▸ **Task description**
Would you please retype, exactly, the lines of the listing below between the line with "Switch to 3D" and the line with "Task: Click briefcase", inclusive?

▸ **Data to examine**
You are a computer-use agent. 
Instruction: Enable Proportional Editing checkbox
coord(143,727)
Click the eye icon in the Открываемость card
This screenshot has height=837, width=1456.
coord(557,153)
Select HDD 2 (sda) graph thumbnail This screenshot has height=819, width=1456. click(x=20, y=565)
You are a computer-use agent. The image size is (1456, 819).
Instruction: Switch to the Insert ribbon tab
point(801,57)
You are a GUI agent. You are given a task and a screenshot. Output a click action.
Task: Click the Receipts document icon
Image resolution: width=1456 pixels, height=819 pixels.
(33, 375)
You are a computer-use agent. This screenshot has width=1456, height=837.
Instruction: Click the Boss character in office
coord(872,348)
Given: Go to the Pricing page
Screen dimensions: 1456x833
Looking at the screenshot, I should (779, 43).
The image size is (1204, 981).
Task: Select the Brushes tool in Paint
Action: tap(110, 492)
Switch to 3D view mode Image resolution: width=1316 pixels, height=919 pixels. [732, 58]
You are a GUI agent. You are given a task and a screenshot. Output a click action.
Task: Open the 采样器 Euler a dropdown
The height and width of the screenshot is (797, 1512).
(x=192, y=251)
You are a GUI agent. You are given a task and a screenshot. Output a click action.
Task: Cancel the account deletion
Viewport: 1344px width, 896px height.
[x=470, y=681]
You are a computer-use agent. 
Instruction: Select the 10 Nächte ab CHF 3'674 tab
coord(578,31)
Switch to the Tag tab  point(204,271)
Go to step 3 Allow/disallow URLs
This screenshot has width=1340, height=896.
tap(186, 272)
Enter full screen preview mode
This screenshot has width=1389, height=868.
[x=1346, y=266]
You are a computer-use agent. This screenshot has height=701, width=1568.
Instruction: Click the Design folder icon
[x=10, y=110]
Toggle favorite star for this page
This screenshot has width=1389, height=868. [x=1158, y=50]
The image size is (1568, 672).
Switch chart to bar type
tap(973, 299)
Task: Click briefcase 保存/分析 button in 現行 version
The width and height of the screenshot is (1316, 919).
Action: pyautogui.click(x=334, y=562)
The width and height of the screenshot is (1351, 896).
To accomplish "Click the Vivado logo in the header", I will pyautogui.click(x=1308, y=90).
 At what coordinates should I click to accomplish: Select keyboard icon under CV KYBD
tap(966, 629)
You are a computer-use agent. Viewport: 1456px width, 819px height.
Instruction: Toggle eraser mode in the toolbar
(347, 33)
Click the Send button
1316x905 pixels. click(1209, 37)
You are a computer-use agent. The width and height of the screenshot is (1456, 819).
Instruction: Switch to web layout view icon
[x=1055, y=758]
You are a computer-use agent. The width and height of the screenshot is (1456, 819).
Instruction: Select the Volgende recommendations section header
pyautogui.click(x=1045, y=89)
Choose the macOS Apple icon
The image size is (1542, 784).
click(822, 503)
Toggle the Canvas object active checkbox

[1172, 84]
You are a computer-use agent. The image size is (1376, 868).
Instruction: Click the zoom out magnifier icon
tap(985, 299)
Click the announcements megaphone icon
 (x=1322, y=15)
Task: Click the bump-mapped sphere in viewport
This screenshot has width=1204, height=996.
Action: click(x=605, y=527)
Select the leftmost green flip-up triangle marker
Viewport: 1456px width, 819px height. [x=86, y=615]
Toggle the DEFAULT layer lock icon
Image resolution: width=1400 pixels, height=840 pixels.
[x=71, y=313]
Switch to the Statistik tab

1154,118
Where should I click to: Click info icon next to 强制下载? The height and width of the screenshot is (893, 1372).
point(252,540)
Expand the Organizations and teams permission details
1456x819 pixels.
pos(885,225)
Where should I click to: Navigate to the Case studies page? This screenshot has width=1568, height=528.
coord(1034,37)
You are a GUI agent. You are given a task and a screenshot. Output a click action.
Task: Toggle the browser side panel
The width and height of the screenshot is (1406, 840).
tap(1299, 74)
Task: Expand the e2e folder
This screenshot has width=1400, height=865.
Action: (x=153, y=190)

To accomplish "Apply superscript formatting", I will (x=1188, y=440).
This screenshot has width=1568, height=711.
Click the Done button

▸ **Written response**
Switch to 3D view mode Image resolution: width=1316 pixels, height=919 pixels. [732, 58]
You are a GUI agent. You are given a task and a screenshot. Output a click action.
Task: Open the 采样器 Euler a dropdown
The height and width of the screenshot is (797, 1512).
(x=192, y=251)
You are a GUI agent. You are given a task and a screenshot. Output a click action.
Task: Cancel the account deletion
Viewport: 1344px width, 896px height.
[x=470, y=681]
You are a computer-use agent. 
Instruction: Select the 10 Nächte ab CHF 3'674 tab
coord(578,31)
Switch to the Tag tab  point(204,271)
Go to step 3 Allow/disallow URLs
This screenshot has width=1340, height=896.
tap(186, 272)
Enter full screen preview mode
This screenshot has width=1389, height=868.
[x=1346, y=266]
You are a computer-use agent. This screenshot has height=701, width=1568.
Instruction: Click the Design folder icon
[x=10, y=110]
Toggle favorite star for this page
This screenshot has width=1389, height=868. [x=1158, y=50]
The image size is (1568, 672).
Switch chart to bar type
tap(973, 299)
Task: Click briefcase 保存/分析 button in 現行 version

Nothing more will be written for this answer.